Yes, risk of homelessness and violence sucks, though frankly when I’ve been in relationships that were not straight passing (as in appeared queer to a standard observer) I wasn’t at high risk for that, you know as a white person in a liberal east coast city with a certain amount of money
I still received the benefits of my other privileges when I was not straight passing.
If you’re white and monied (as I strongly suspect you are, anon) you’re also not the one at risk of those things.
I Have A Lot Of Feelings About Feeling Alienated From The Queer Community Since Marriage
And like my relationship is straight passing, and I understand that in certain ways I’m immensely privileged because of this, and other factors, and like a lot of queer issues aren’t ones I really have to directly deal with at this point in my life, but I still feel really alone a lot… especially when it used to be a community I was so actively involved in when I was living in New York and New Jersey, and I still have that pang of “that’s me they’re talking about” in stuff regarding queer issues, and it’s not as if my sexuality or gender shit is different from what it always was.
and then I put Mrs. in front of my name and have a husband.

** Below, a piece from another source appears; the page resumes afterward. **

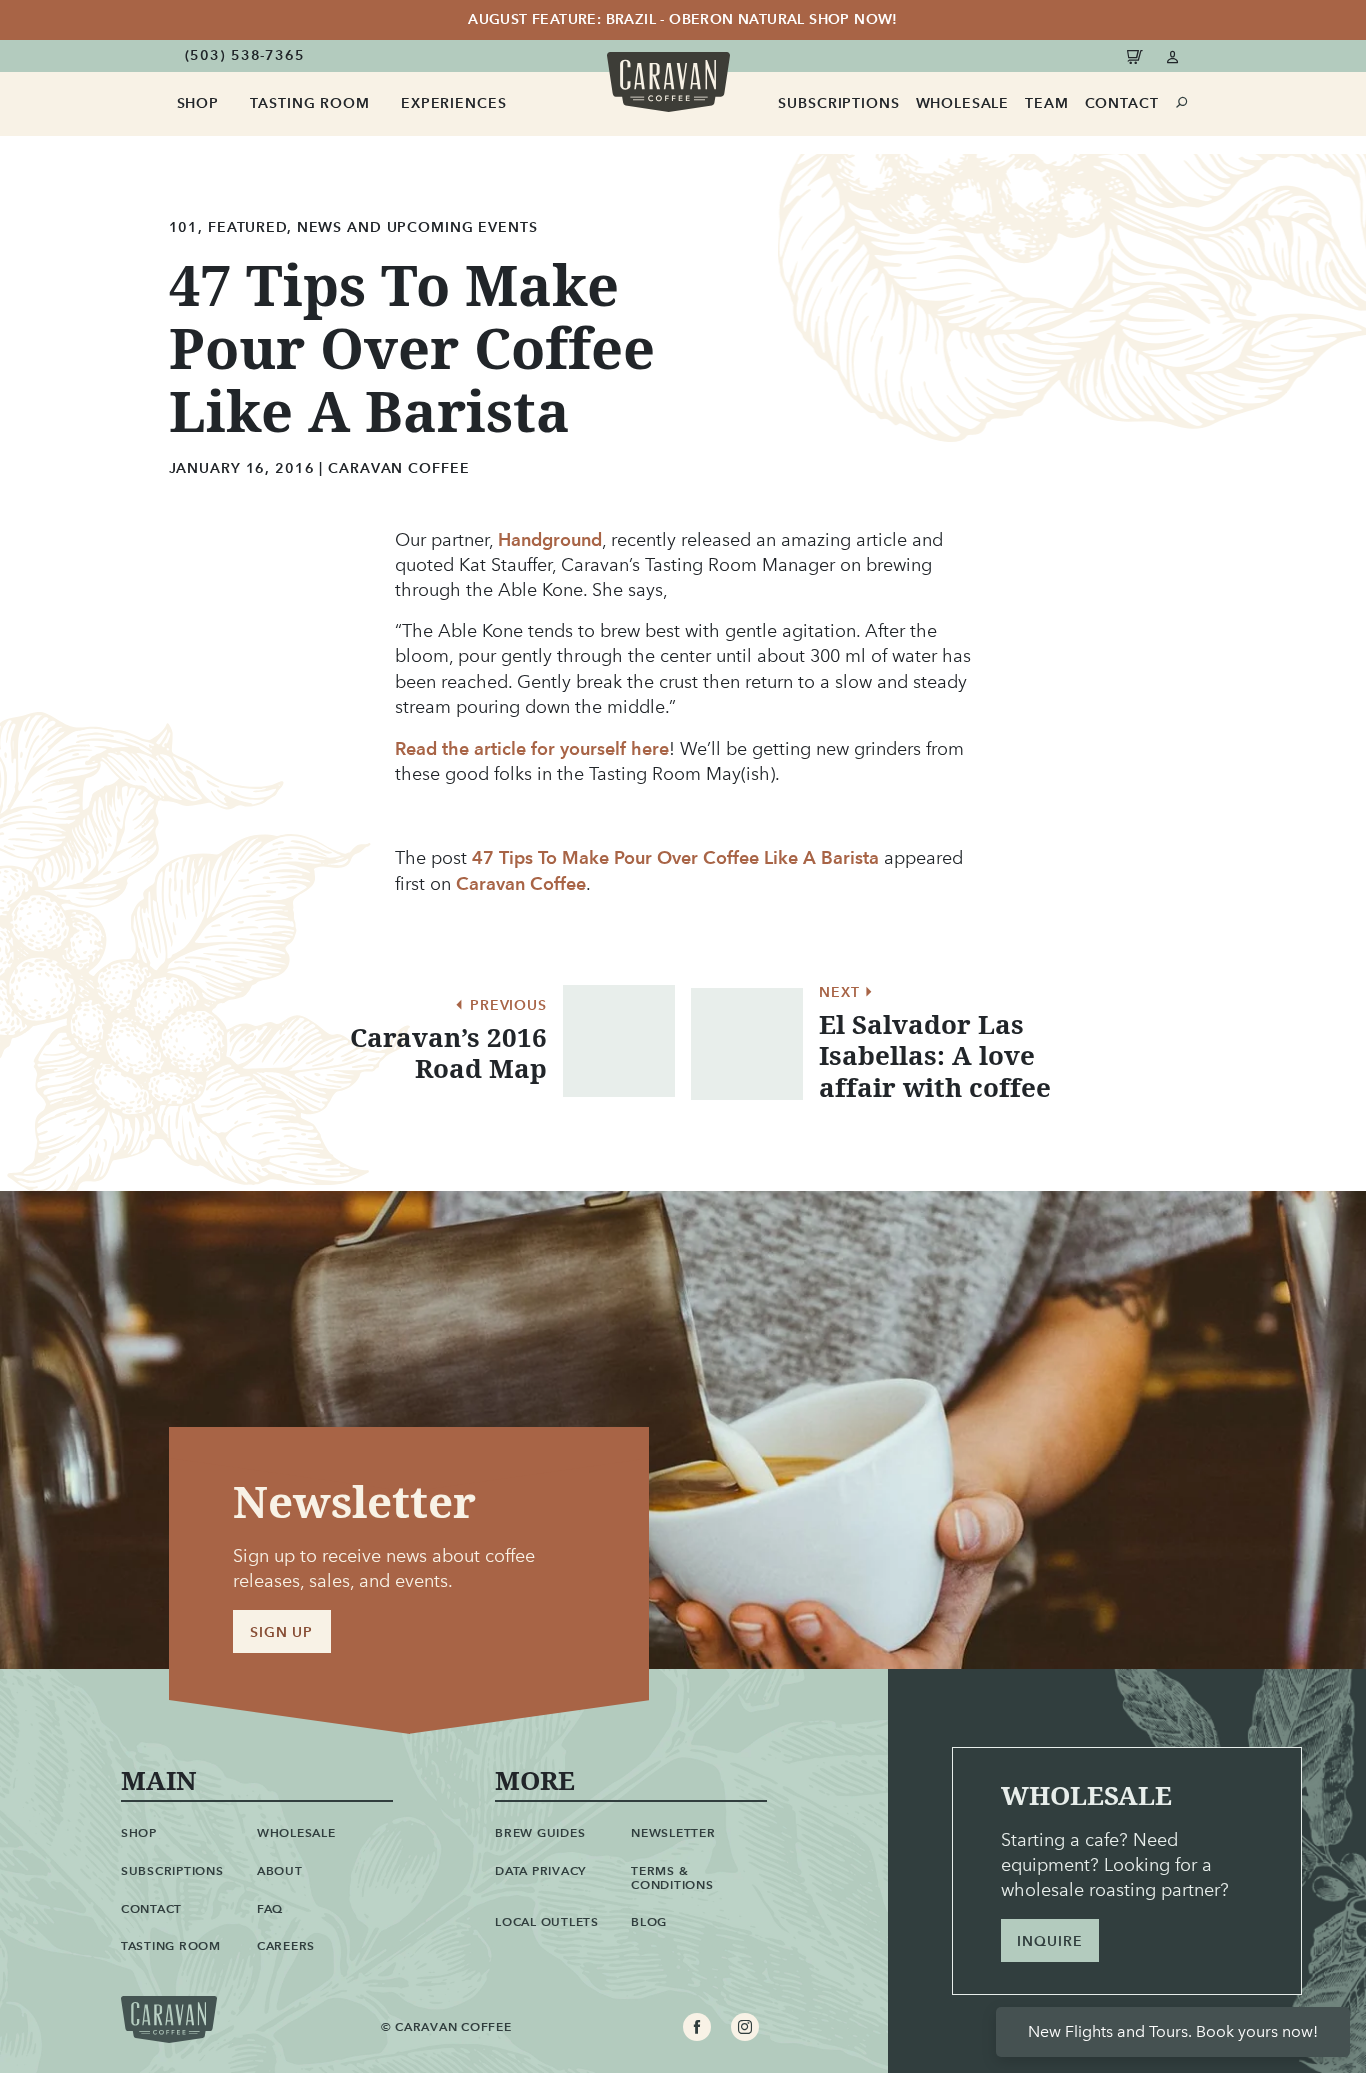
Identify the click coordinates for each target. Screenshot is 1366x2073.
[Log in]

Like queer spaces are mostly not ones where I fit anymore, but I don’t fit in with cishets very well a lot of the time, at least not with the sense of belonging I had with other queer people. Like, at this point every social interaction irl with another queer person reminds me of how much more comfortable I am there.
Like there are very few places I’ve ever had a real sense of belonging and that was one.